-------- Records shown --------

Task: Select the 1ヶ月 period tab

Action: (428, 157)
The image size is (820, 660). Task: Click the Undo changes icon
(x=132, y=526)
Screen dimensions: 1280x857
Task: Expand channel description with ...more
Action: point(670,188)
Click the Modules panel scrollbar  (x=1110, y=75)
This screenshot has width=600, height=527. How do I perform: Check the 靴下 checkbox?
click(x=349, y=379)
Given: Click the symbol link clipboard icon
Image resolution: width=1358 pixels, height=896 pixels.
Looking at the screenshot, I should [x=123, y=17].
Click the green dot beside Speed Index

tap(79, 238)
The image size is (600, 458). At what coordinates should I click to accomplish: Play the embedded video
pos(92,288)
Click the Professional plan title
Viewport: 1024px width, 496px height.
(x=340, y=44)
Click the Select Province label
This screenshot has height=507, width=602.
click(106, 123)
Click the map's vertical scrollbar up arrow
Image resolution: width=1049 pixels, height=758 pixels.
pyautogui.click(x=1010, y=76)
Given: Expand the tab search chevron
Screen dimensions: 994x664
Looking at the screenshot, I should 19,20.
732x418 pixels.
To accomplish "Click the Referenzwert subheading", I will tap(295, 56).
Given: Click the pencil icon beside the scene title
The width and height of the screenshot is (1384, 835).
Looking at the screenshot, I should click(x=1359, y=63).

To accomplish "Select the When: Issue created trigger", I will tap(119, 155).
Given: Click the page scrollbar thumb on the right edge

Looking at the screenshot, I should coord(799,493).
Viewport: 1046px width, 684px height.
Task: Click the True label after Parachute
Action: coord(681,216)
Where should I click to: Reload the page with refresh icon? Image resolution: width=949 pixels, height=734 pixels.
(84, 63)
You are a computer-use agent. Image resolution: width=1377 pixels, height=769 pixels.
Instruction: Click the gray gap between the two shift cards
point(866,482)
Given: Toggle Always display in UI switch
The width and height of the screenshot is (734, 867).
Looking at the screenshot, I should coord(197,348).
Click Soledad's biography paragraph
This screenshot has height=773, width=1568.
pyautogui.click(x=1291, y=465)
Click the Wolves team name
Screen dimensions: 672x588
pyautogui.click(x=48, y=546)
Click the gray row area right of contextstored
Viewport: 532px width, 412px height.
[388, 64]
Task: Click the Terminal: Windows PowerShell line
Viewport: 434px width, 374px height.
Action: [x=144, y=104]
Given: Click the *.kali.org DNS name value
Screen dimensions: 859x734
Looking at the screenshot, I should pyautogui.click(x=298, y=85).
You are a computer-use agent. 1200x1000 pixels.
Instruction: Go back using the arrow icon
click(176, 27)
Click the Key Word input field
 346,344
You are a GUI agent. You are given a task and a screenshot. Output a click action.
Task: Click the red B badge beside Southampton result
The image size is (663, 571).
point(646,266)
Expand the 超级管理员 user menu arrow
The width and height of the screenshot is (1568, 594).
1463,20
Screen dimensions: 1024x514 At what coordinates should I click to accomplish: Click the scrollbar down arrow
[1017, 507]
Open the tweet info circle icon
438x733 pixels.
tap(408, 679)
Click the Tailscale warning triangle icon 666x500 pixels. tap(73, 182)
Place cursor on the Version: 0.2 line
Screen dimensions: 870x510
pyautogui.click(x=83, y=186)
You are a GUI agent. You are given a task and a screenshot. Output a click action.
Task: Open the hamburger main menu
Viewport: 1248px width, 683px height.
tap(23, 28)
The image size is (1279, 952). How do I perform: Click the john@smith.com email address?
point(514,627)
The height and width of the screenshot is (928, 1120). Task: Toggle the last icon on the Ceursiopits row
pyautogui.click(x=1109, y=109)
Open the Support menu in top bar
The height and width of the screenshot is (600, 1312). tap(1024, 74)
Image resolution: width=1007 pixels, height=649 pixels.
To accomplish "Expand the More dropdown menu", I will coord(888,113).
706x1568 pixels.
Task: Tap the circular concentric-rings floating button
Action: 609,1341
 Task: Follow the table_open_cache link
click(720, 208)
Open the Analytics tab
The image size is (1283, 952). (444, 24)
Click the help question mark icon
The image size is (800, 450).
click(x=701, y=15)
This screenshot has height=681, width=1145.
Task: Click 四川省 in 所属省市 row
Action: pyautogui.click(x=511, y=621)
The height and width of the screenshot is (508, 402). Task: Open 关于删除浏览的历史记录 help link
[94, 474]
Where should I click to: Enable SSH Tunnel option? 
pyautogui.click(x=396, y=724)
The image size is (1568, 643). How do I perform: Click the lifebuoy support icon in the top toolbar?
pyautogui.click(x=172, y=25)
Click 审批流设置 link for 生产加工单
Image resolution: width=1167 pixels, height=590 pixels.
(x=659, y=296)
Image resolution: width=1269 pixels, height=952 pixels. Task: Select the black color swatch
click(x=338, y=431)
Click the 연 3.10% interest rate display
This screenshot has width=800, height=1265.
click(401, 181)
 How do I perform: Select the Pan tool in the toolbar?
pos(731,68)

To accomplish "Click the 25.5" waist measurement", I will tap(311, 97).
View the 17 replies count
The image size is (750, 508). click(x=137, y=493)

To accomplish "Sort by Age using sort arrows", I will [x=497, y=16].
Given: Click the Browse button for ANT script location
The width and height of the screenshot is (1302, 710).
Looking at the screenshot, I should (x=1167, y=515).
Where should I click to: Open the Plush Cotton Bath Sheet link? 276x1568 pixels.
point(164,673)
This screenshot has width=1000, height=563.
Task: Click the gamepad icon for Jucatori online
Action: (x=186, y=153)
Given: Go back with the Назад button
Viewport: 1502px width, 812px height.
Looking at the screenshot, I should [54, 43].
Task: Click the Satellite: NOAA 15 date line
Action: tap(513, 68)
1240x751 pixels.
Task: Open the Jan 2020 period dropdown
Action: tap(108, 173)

--------

### Problem to work on
Return only those lines of the records that contain the string "agent".

### Task response
You are a computer-use agent. Image resolution: width=1377 pixels, height=769 pixels.
You are a computer-use agent. 1200x1000 pixels.
You are a GUI agent. You are given a task and a screenshot. Output a click action.
You are a GUI agent. You are given a task and a screenshot. Output a click action.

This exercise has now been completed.